### Explorar o material
**a.** Segundo o excerto citado sobre a Briosa, que jogador é apontado como uma referência dispensada pelo clube?
**b.** Prossiga o excerto citado sobre a Briosa a partir da sua última frase.

SEMPRE BRIOSA

Briosa... se jogasses no céu, morreria só para te ver jogar!

terça-feira, 25 de julho de 2006

DILEMA

Aludindo a um pertinente comentário deixado no meu último artigo publicado, reconheço que a Briosa passa por uma certa descaracterização e que se torna difícil aceitar esta nova realidade por parte dos seus apaixonados apaniguados, nos quais orgulhosamente me incluo.

Num clube que nos habituámos a ver como diferente - onde a mística, o amor à camisola, o romantismo e a ligação à Academia lhe davam uma singularidade exemplar -, ver brasileiros chegar em contentores, e dispensar referências como o Paulo Adriano, reduz-se a afectividade que os adeptos nutrem pelo grupo de trabalho e cria-se uma maior distanciação entre o clube e a sua enorme base de apoio.

### Listagem de dados
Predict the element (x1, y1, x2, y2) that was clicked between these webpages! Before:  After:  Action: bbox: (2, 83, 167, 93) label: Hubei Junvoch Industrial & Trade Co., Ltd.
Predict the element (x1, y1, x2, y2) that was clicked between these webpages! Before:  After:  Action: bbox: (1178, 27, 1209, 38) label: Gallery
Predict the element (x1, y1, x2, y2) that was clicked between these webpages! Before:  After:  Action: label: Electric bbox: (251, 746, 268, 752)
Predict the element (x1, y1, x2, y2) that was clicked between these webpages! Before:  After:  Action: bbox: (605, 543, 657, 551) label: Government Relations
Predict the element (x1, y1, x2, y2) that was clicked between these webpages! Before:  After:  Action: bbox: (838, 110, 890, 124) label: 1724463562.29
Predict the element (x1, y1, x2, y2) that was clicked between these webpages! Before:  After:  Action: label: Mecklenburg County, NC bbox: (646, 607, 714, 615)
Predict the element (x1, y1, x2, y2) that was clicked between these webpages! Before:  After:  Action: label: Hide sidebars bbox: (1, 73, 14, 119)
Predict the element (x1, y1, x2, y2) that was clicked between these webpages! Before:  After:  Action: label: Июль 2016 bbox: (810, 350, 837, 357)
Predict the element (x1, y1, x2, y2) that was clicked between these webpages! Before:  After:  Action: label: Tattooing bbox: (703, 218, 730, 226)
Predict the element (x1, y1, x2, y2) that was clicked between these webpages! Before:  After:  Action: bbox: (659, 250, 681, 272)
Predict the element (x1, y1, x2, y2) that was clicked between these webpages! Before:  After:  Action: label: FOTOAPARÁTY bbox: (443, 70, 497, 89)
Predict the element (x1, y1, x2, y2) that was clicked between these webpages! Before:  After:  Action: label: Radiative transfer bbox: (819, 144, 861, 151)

### Lista de respostas
**a.** Paulo Adriano.

**b.**
É certo que os tempos são outros, o romantismo perdeu-se e hoje em dia é completamente incompatível com clubes-empresas, sobretudo num futebol onde impera a lei dos grupos económicos e a sinistra influência dos empresários, e onde a pressão para obter bons resultados desportivos é maior que nunca!

Neste escabroso cenário e nesta amarga realidade, apresenta-se-nos um terrível dilema:

Teimamos em ser fieis aos nossos princípios, não abdicando da nossa identidade, mas correndo o risco de não ter capacidade para competir com armas desiguais face às dos demais?
ou
embarcamos na mesma lógica dos nossos concorrentes, alienamos a nossa tradição, banalizamos a nossa mística, e somos apenas mais um clube no meio de muitos?

Na minha modesta opinião, creio que ainda não é tarde para procurarmos uma terceira via que congregue o melhor das outras duas opções!

Será José Eduardo Simões o homem certo para o tentar? Sinceramente? Não sei!